Inbound links from the following sources help in improving ranking of a web page [10]:

  1. All major and local directories; Yahoo, DMOZ, LookSmart, trade, business and industry related directories
  2. Suppliers, happy customers, sister companies and Partners
  3. Websites which provide accompanying services
    e.g. Inbound links from web hosting companies for a site selling website templates
  4. Related websites but not competing websites
    e.g. Websites that provide tutorials about web design and modification of website templates
  5. Competing websites

     Not all inbound links have the same weightage. Links from authoritative industry sources count more towards improving page ranks than links from a small private website. Some inbound links may have a negative effect on the PageRank. These are:

  1. Links from FFA (Free for all) link pages
  2. Link farms
    Link farming is the process of organized exchanging of unrelated links between websites.
  3. Links from doorway pages
    Doorway pages are web pages created with the intent of inflating the inbound links of a website. These pages are created with the sole purpose of serving search engine spiders with optimized content which may boost the ranking of the webpage.
  4. Links from discussion forms
    Discussion forums can be maliciously used to inflate the inbound links to a website. Given a good but unmoderated message board, spammers may include messages to their spam pages as part of seemingly innocent messages they post [7]. In a moderated message board, spammers post valid messages with links to their websites in their signatures.

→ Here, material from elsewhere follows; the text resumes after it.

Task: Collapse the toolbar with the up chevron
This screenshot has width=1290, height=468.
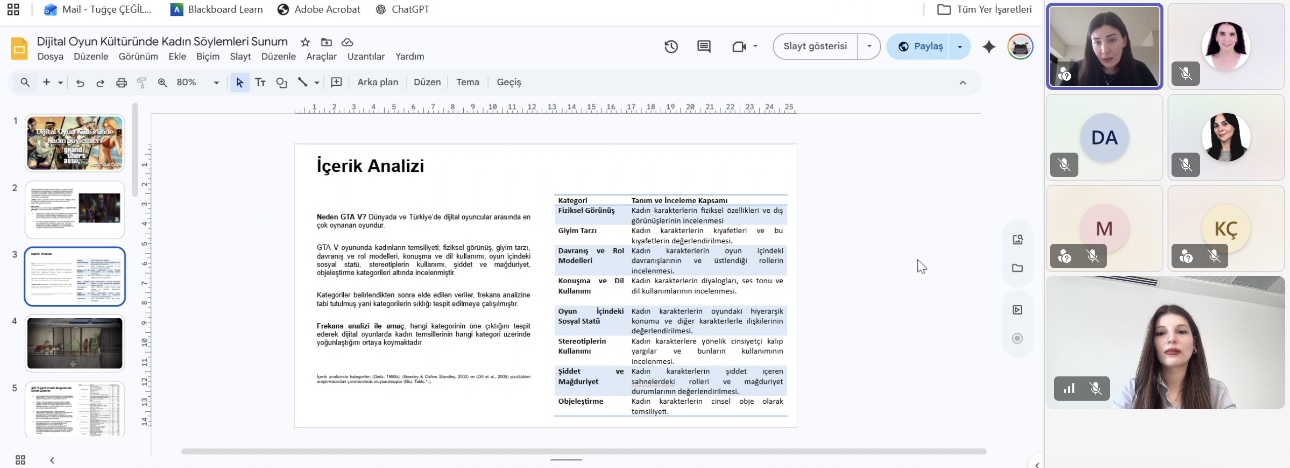Action: (963, 82)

     Most search engines penalize websites which employ malicious techniques to inflate link popularity to the extent of removing the website from the index.

Outbound links

     Outbound links may improve the ranking of a website as long as the website is citing good websites [10]. Good websites are the ones which have been recognized as authorities in the industry relevant to the website. Outbound links may cause PageRank Leak as discussed in the preceding chapter. If one is following a reciprocal linking program, PageRank Leak can be minimized by masking the destination URL of outbound links using JavaScript code or using the NOINDEX NOFOLLOW property in the Robots Meta Tag. This is not an ethical practice but is followed by some websites. An ethical solution would be to maintain outbound links to a few authoritative and related websites. Avoid linking to websites which follow the practice of masking URL in a reciprocal linking program as this would cause a PageLeak with no worthwhile benefit.

Reciprocal linking and link building

     Reciprocal Linking is a strategy to gain inbound links from websites that share the same idea as one’s website and provide an outbound link in exchange. This strategy improves the link popularity of a website. Link popularity can be defined as number and quality of inbound links to a website. Reciprocal linking is done by searching for websites that share the same idea and requesting for an inbound link in exchange for an outbound link. These websites should be rich in keywords and phrases that are emphasized on one’s website. Before starting a reciprocal linking strategy one should have the following web pages in place. They are:

  1. A webpage which contains outbound links to websites (Link directory). This webpage should be linked from the homepage so that it gets indexed by the search engine spider.
  2. A “Link to Us” page which gives cut and paste HTML code to link to one’s website.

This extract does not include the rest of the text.